Anaïs l’imaginait face à un juge en train de déblatérer ses explications : c’était la taule assurée. Ou l’HP. Elle le regardait et n’en revenait toujours pas de l’avoir là, sous les yeux, hors de son crâne. Elle l’avait tant rêvé, il l’avait tant hantée…
En deux semaines, il avait vieilli de plusieurs années. Ses iris brûlaient au fond de ses cernes. Son nez, cabossé, déchiré, portait plusieurs pansements. L’idée lui vint qu’à mesure qu’il traversait ses identités, des marques lui en restaient. Il ressemblait encore au psychiatre qu’elle avait connu mais un fond de clochard s’agitait encore en lui. Une étincelle de folie palpitait dans ses pupilles — beaucoup plus Vincent van Gogh que Sigmund Freud.
Il était encore trop tôt pour savoir ce qu’Arnaud Chaplain lui léguerait en héritage. Peut-être l’élégance : ses vêtements trahissaient un soin, une attention qui n’avaient rien à voir avec les trois autres personnages.
Sur une impulsion, elle lui prit la main.
Le contact fut si doux qu’elle la retira aussitôt, comme si elle s’était brûlée.
Surpris, Freire se tut. Elle leva les yeux vers l’horloge. Il ne restait que quelques minutes. Elle prit la parole à toute vitesse.

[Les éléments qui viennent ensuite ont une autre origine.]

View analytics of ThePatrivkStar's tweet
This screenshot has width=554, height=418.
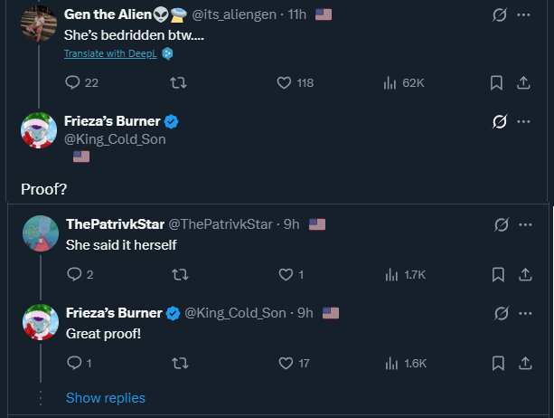391,274
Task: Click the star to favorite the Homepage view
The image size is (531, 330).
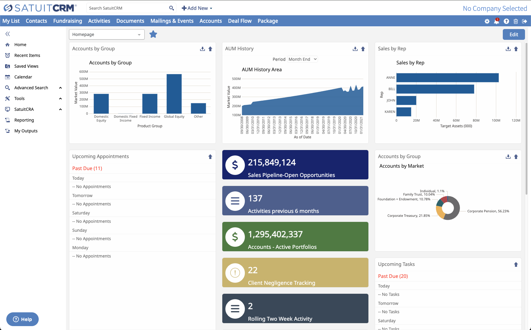Action: point(153,34)
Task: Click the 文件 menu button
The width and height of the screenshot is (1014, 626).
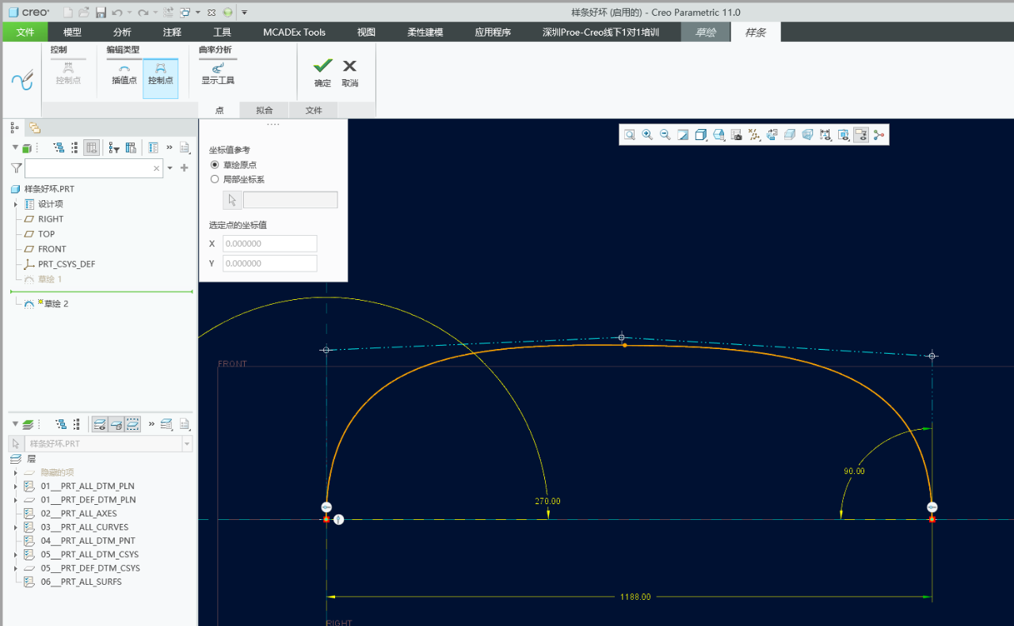Action: point(25,32)
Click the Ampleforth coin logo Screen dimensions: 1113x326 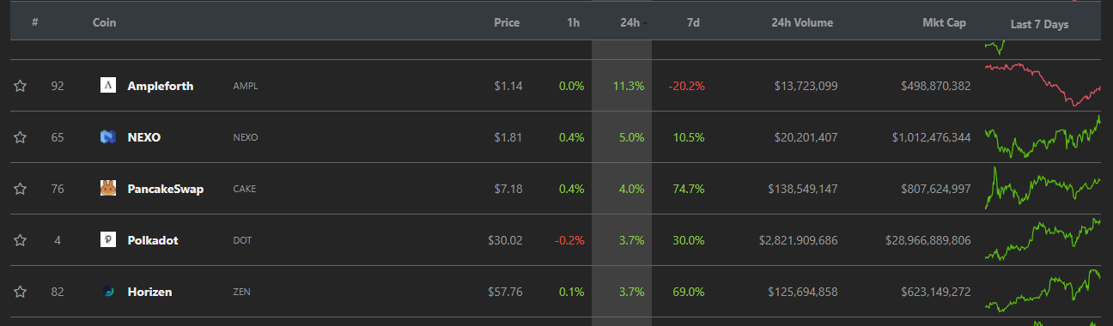pyautogui.click(x=108, y=86)
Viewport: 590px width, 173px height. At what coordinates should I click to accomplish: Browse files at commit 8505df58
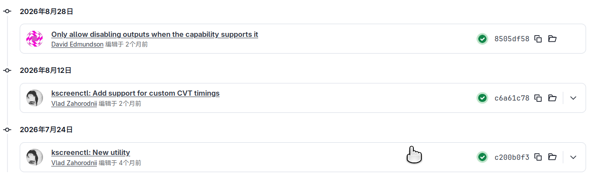552,39
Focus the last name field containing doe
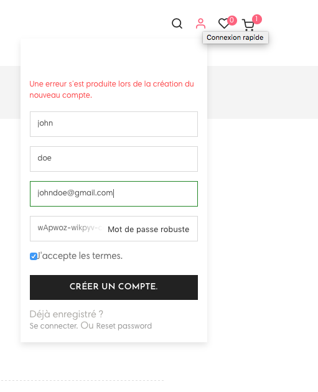 (x=114, y=159)
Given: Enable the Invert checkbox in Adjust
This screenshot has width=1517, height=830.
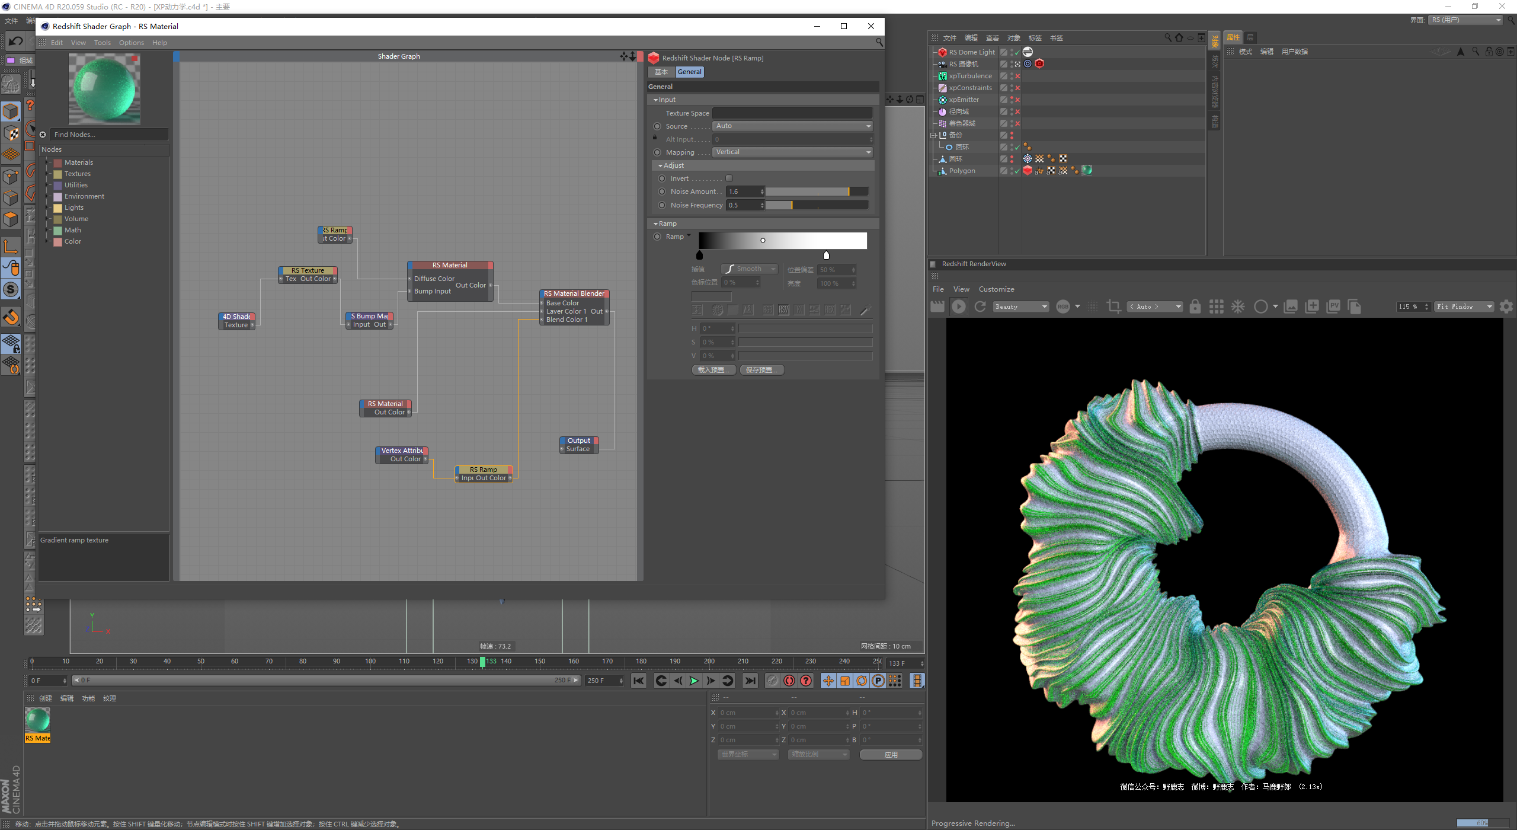Looking at the screenshot, I should pos(729,178).
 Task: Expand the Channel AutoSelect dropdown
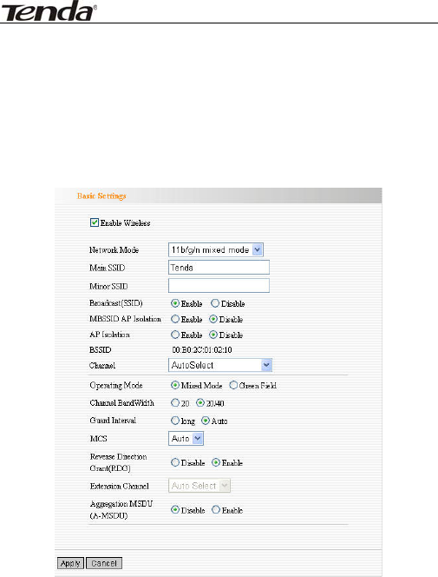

Elle raconta Mêtis, son passé militaire, son développement chimique puis pharmaceutique. Le groupe était devenu un des plus importants producteurs de psychotropes en Europe.
Elle évoqua ensuite les liens souterrains existant entre ce groupe et les forces de défense nationale. Enfin, elle résuma sa conviction, qui s’était verrouillée à l’instant : un laboratoire de la constellation Mêtis testait sur lui, ainsi que sur Patrick Bonfils et sans doute d’autres cobayes, une nouvelle molécule. Un produit qui fissurait leur personnalité et provoquait une sorte de réaction en chaîne. Des fugues psychiques en série.
Freire encaissait chaque fait comme un coup de poing dans la gueule. Histoire de l’achever, elle décrivit la puissance de Mêtis, qui ne pouvait être inquiété ni par les lois, ni par l’autorité de l’État puisque sa puissance même découlait de ces lois et de cette autorité.
Et maintenant, sa conclusion. Pour une raison qu’elle ignorait, le groupe avait décidé de faire le ménage et d’éliminer les cobayes du protocole. Mêtis avait missionné des combattants professionnels pour les abattre. Lui, Patrick Bonfils, et sans doute plusieurs autres. Ils appartenaient à une liste noire.
Freire encaissait toujours, les dents serrées. Elle s’arrêta, éprouvant le sentiment de tirer sur une ambulance. Il ne leur restait plus que deux minutes. Elle réalisa soudain leur inconscience. Ils se moquaient des caméras de sécurité. Des micros qui pouvaient enregistrer leur conversation. Des gardiens qui pouvaient le reconnaître ou être alertés par une source extérieure.
— Je suis désolé, finit-il par conclure.